Ebbene sì. Quanto scrivevo in questo blog il 10 aprile si è compiuto. Siamo giunti al finis terrae. Non è proprio l’armageddon ma i segnacoli di futuribili apocalissi partitiche ci sono tutti. Il PDL, il partito del predellino, seppure in buona tenuta nei sondaggi, rischia di diventare, a posteriori, una Forza Italia allargata che ha metabolizzato alcuni esponenti di punta di AN. Sta di fatto che, almeno nell’opinione pubblica, è passata l’idea che il PDL non sia tetragono e monolitico come sembrava.

Se Atene piange, Sparta non ride. La profezia del Veltro-ni (come io la definivo mesi fa sempre in questo blog) si è compiuta: un PD depresso, guidato dall’anemica coppia D’Alema-Bersani, in vena di rispolverare antiche coalizioni antiberlusconiane, scende nei sondaggi, tanto da ringalluzzire un Veltroni che rivendica di aver guidato e dato linfa a un Partito che aveva almeno 10 punti percentuali in più e che si proponeva come una formazione a vocazione maggioritaria. I due colossi dai piedi di argilla cominciano a sfaldarsi per effetto di un processo di balcanizzazione del territorio politico italiano. I grandi progetti di megapartiti, a destra come a sinistra, in grado di inglobare tutto e di fronteggiarsi in una sorta di bipartitismo all’americano sono miseramente falliti proprio in ragione del fatto che sono nati per fusioni a freddo.

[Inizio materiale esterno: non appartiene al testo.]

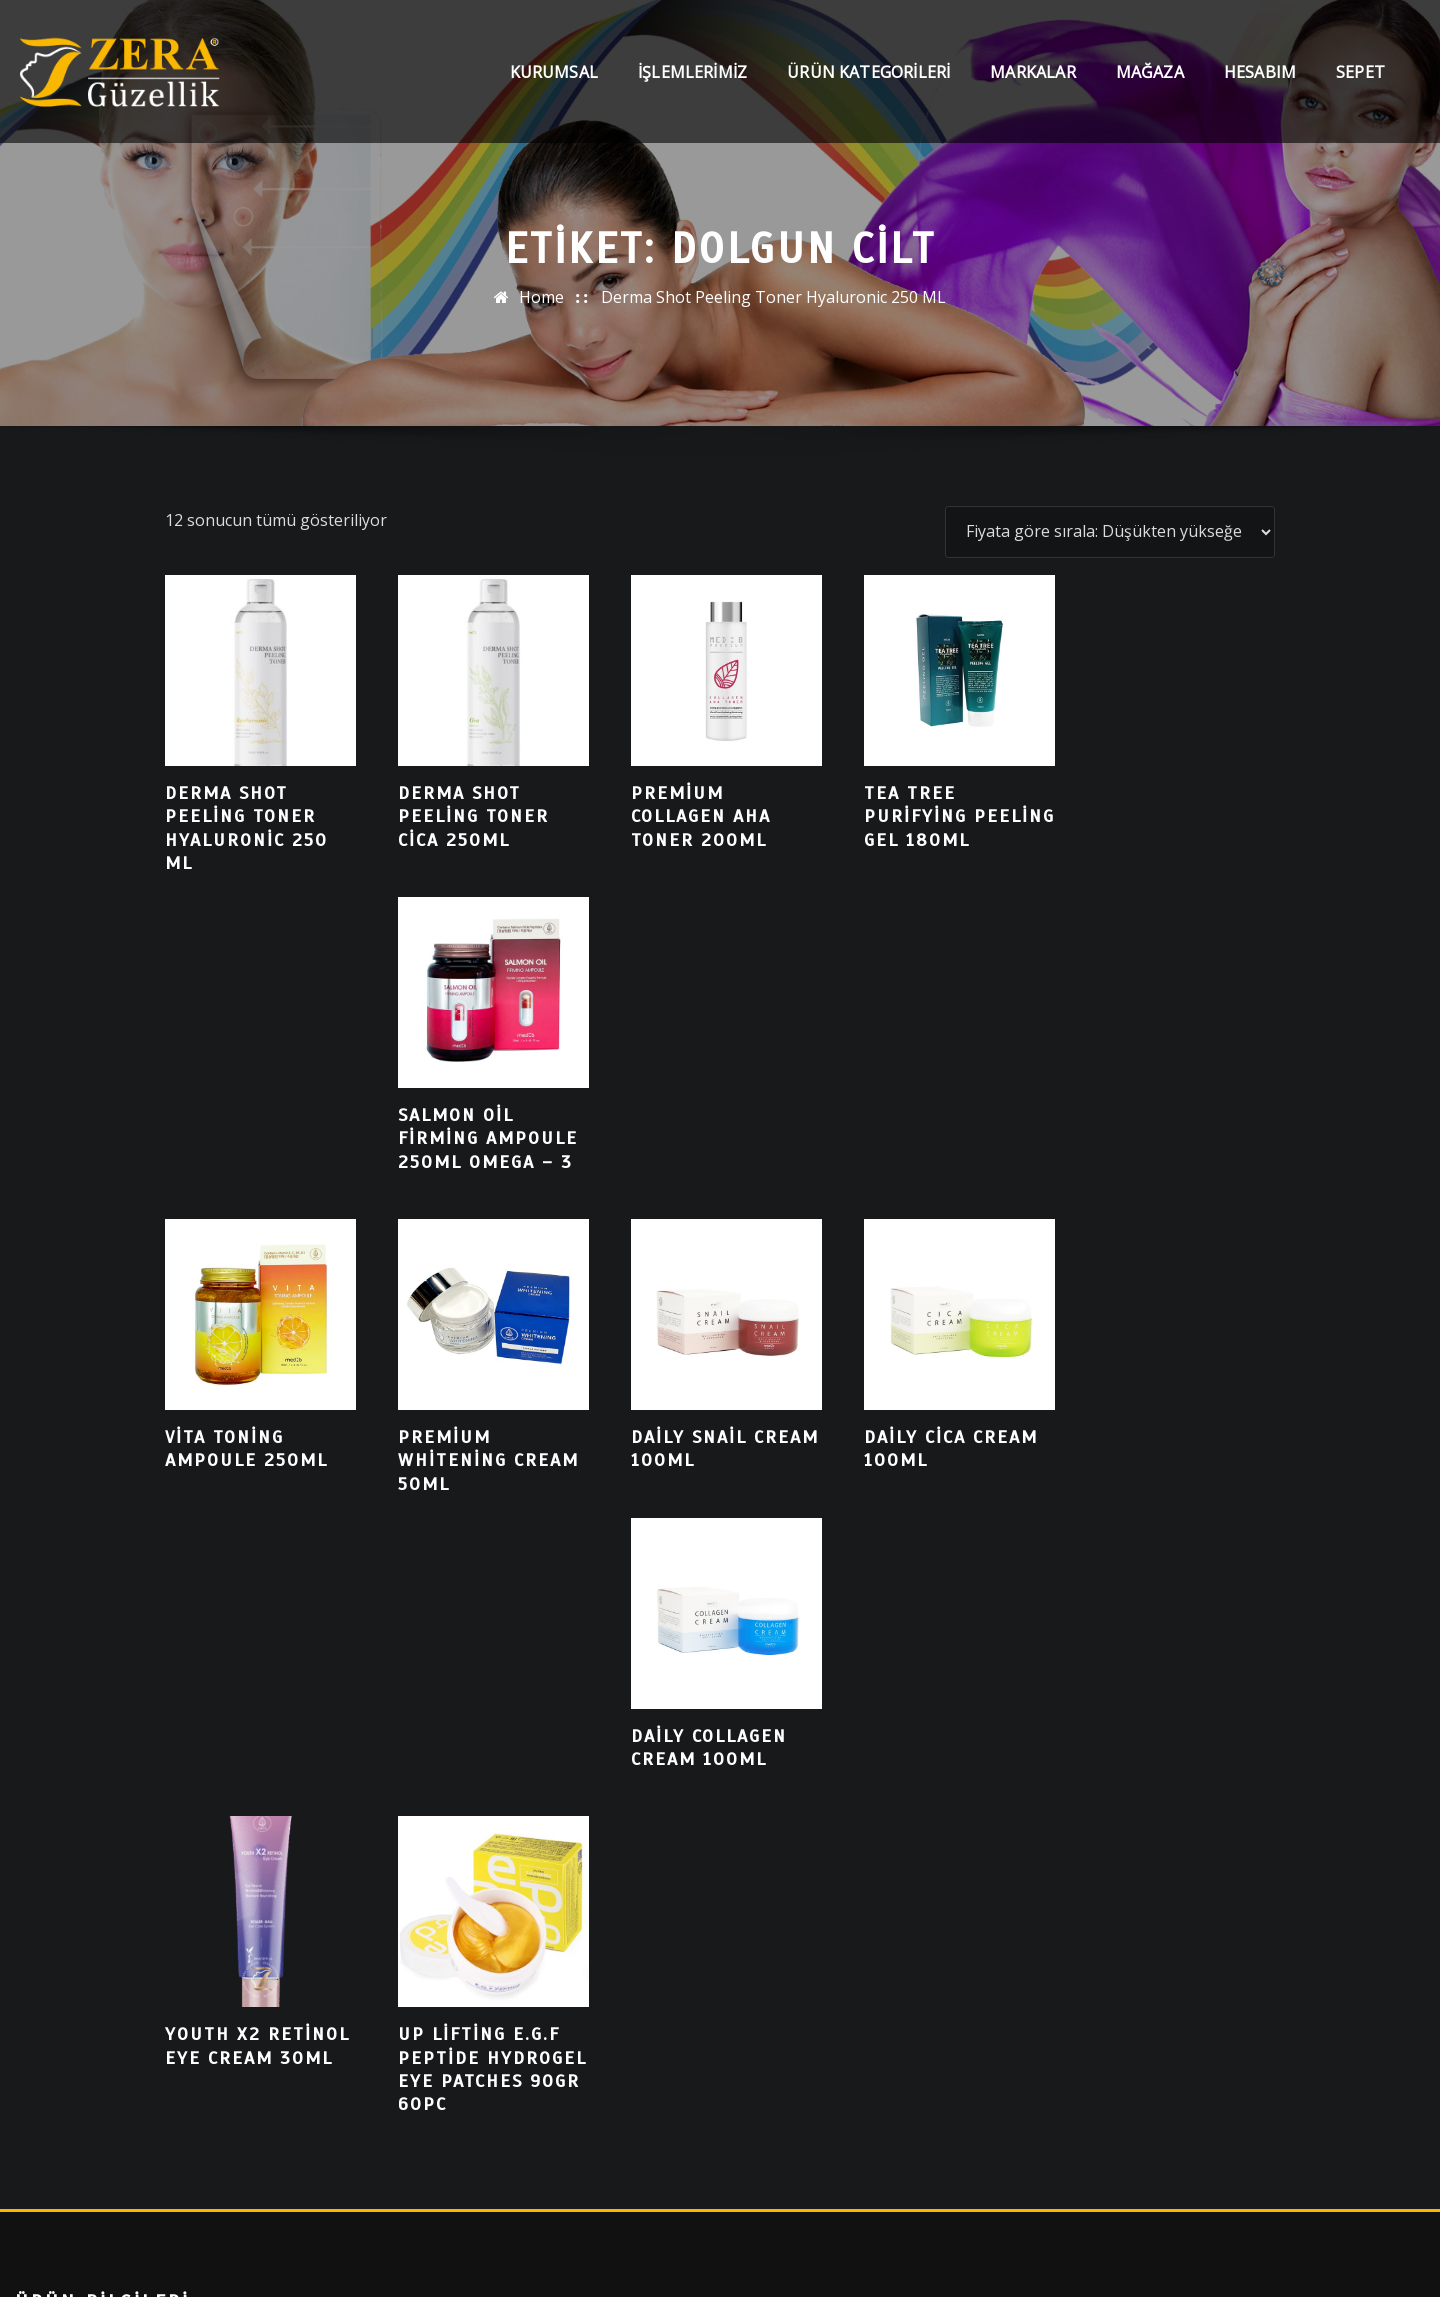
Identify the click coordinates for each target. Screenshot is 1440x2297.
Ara (59, 2080)
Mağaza (1150, 72)
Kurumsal (554, 72)
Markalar (1032, 72)
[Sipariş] (1110, 532)
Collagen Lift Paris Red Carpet (127, 1803)
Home (541, 297)
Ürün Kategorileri (868, 72)
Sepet (1360, 72)
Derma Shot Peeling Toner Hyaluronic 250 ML (773, 297)
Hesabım (1260, 72)
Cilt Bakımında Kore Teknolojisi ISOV (152, 1845)
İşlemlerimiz (692, 72)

Da un lato, il Partito Democratico ha provato a far dialogare l’anima pidiessina con quella cattolico–margheritiana, divenendo una sorta di arca catto-postcomunista verniciata di americanismo che avrebbe dovuto raccogliere, in modo meno confuso, l’eredità di quella santa alleanza che fu l’Ulivo prodiano.

Dall’altro il Popolo della Libertà, nato più per fini elettorali che per reale consonanza tra Forza Italia e Alleanza Nazionale, un partito del predellino fortemente carismatico e gravitante intorno a Berlusconi. Era buona cosa l’intento di pensare ad una semplificazione dello scenario politico italiano attraverso la creazione di due partiti che rappresentassero la polarità tories-labour o quella americana democratici-repubblicani. Ma ciò può accadere soltanto in un paese democraticamente maturo e pacificato.

L’Italia non è né democraticamente matura né pacificata. Non ancora libera del tutto dalle ideologie che hanno animato lo scontro degli anni 70, l’Italia sconta un cinquantennio di democrazia bloccata, senza alternanza vera, cui ha fatto seguito l’apocalisse partitica determinata dalle inchieste giudiziarie e dalla caduta del muro. Poiché Tangentopoli non fu soltanto la somma delle inchieste sulla corruttela, ma si profilò come uno scontro tra apparati dello stato, tra gruppi di potere, tra giudici e politici, allora non possiamo nasconderci che questo è un paese dove certa magistratura e certo potere politico si sfidano continuamente, dove le manovre politiche sono dettate da élites economico-finanziarie (in ossequio alle teorie delle élites di Pareto e Mosca) e dove, più che in altri paesi, c’è sempre aria di resa dei conti.